Alaska, Texas Reject Common Core Standards

Alaska, Texas Reject Common Core Standards
March 25, 2010

At least two states have rejected the Common Core State Standards Initiative (CCSSI) draft standards submitted by state governors and endorsed by the Obama administration. With the White House proposing to make federal funds contingent on states adopting the “voluntary” standards, other officials are reconsidering their commitment to the initiative as well.

Forty-eight states joined to the National Governor’s Association and Council of Chief State School Officers in 2009 to draft a set of college and career-ready standards in math and English-language arts. Only Alaska and Texas refused to participate.

The Obama administration’s “blueprint” for reauthorizing the Elementary and Secondary Education Act would tie $14.5 billion in Title I money for low-income districts to adopting the CCSSI standards. And the Education Department earlier this year announced that future Race to the Top grants would be directed to early adopters of the common core initiative.

‘Voluntary’ Standards Became Mandatory

The draft standards were released March 10. Texas formally opted out of the CCSSI in January.

“I will not commit Texas taxpayers to unfunded federal obligations or to the adoption of unproven, cost-prohibitive national standards and tests,” Gov. Rick Perry (R) wrote in a January 13 letter to U.S. Education Secretary Arne Duncan.

Perry had made his intentions clear in November when he directed state Education Commissioner Robert Scott not to commit to adopting national standards in the state’s Race to the Top grant application.

Scott explained in a November 25 letter to U.S. Senator John Cornyn (R-TX) why the Lone Star State objects to the Common Core Standards initiative.

The standards were “originally sold to states as voluntary, [but] states have now been told that participating in national standards and national testing would be required as a condition of receiving federal discretionary [Race to the Top] grant funding under the American Recovery and Reinvestment Act (ARRA),” Scott wrote. “Because Texas has chosen to preserve its sovereign authority to determine what is appropriate for Texas children to learn in its public schools, the state is now placed in serious disadvantage in competing for its share of ARRA discretionary funding.”

‘Not for Sale at Any Price’

Matthew Ladner, vice president of research at the Goldwater Institute, says Perry’s decision to opt out of the common core standards initiative was a shrewd move.

“Perry stated that the academic standards of Texas are not for sale at any price. He is wise to do so,” Ladner said. “Proponents of the common core standards exhibit a naive faith that the standards will be high, which is unlikely, and that they will be sustained at a high level, which is almost impossible.”

“The effort is well-intentioned but unsophisticated, and the nation’s second largest state is therefore wise to make its own K-12 decisions,” Ladner said.

Alaska’s Objections

Alaska opted out of the standards project in June 2009, citing concerns about costs and federal mandates associated with Race to the Top grants.
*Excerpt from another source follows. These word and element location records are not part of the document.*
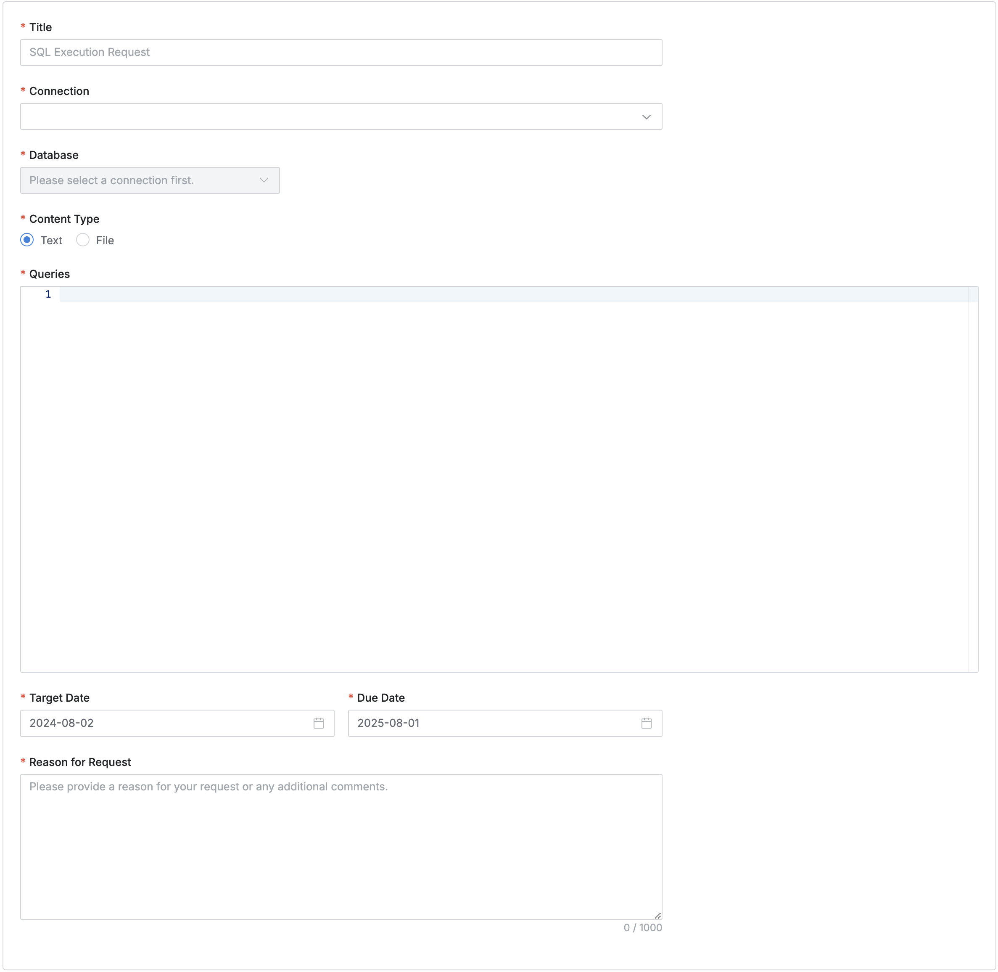
Task: Select the File content type radio
Action: pos(83,240)
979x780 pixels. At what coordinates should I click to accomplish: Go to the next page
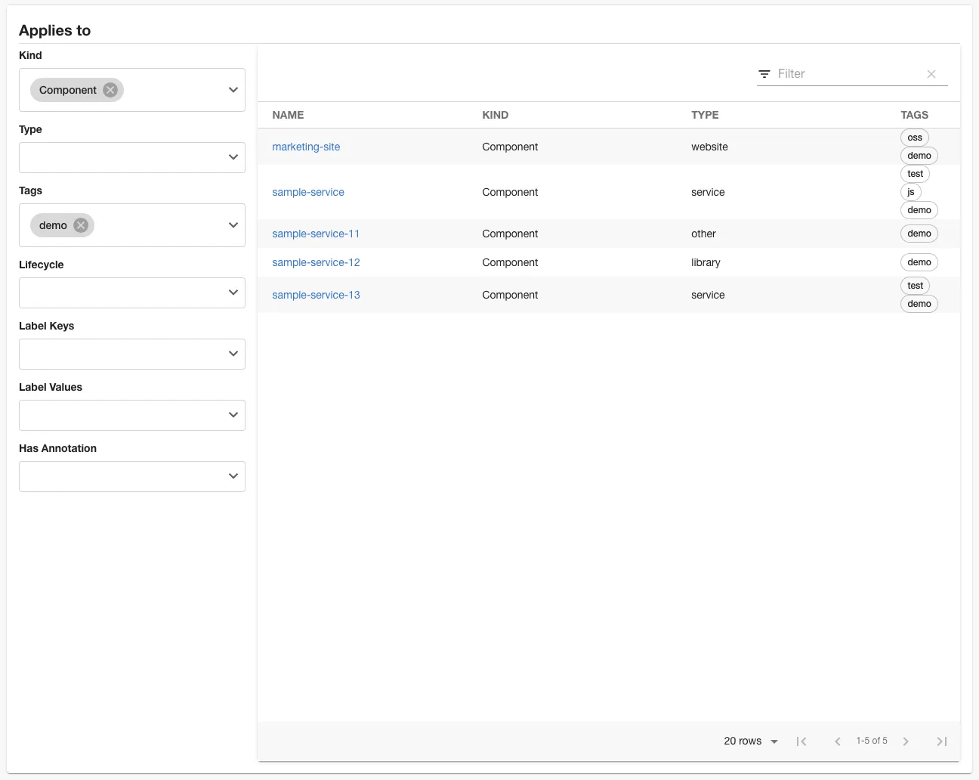[x=906, y=741]
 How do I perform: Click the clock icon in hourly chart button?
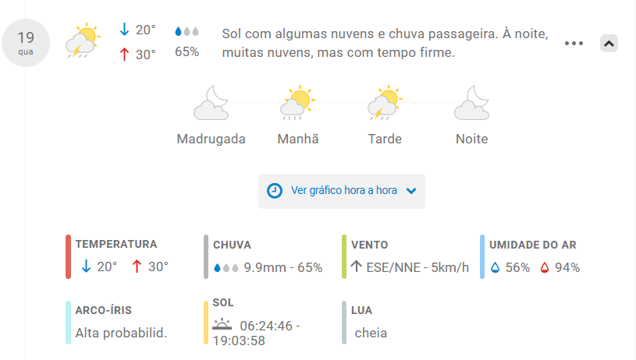pos(275,191)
“The Race to the Top application didn’t ask open-ended questions about what states think will work,” said Eric Fry, a spokesman for Alaska’s Department of Education. “It’s also quite expensive to apply.”

“It costs us about $1,000 to bring one person into Anchorage. If we bring hundreds of educators in to discuss the application, which is what we should do, it would cost hundreds of thousands of dollars to apply. We didn’t want to spend a lot of money on a losing battle. We wanted to formulate our own plan,” Fry explained.

Fry noted it’s still possible Alaska could apply for round two of Race to the Top funding, but he cautioned the Last Frontier State “would like to be the entity that declares its own standards.”

However, Fry said the amount of federal money tied to adopting common core standards could factor into the state’s eventual decision.

“If there comes a point at which a good deal of money is tied to the common core, we might revisit our decision,” Fry said.

Massachusetts Has Second Thoughts

Several states, including Massachusetts, California, Virginia, and Minnesota, have balked at adopting the common core standards if the Obama administration effectively makes them mandatory. State officials say they want assurances the national standards will not dilute existing state frameworks.

Massachusetts Education Secretary Paul Reville has said the Commonwealth would not adopt the common core standards if they are lower than those established in the Bay State. “We are not going to endorse anything that is not at least as rigorous as our own standards,” Reville told the Boston Globe on March 15.

Sandra Stotsky, professor of education at the University of Arkansas and a member of the National Mathematics Advisory Panel, oversaw the development of Massachusetts’s standards. She says the draft common core frameworks would be a step down for the state.

“It’s not clear if [Reville] will have the professional courage to recommend that the Board of Education not send the final common core standards—due in late May or early June—out for public comment and eventual approval,” Stotsky said.
 
Unknown Costs

Stotsky also questioned the wisdom of investing considerable state dollars in an uncertain endeavor.

“Of major concern to all was the potential cost of new textbooks and teacher training if differently organized, skills-based standards are adopted. My sense of the meeting was that many teachers and administrators in the Bay State aren’t yet convinced it would be worth it unless Common Core can come up with a vastly superior product to what it has so far shown the public,” Stotsky said.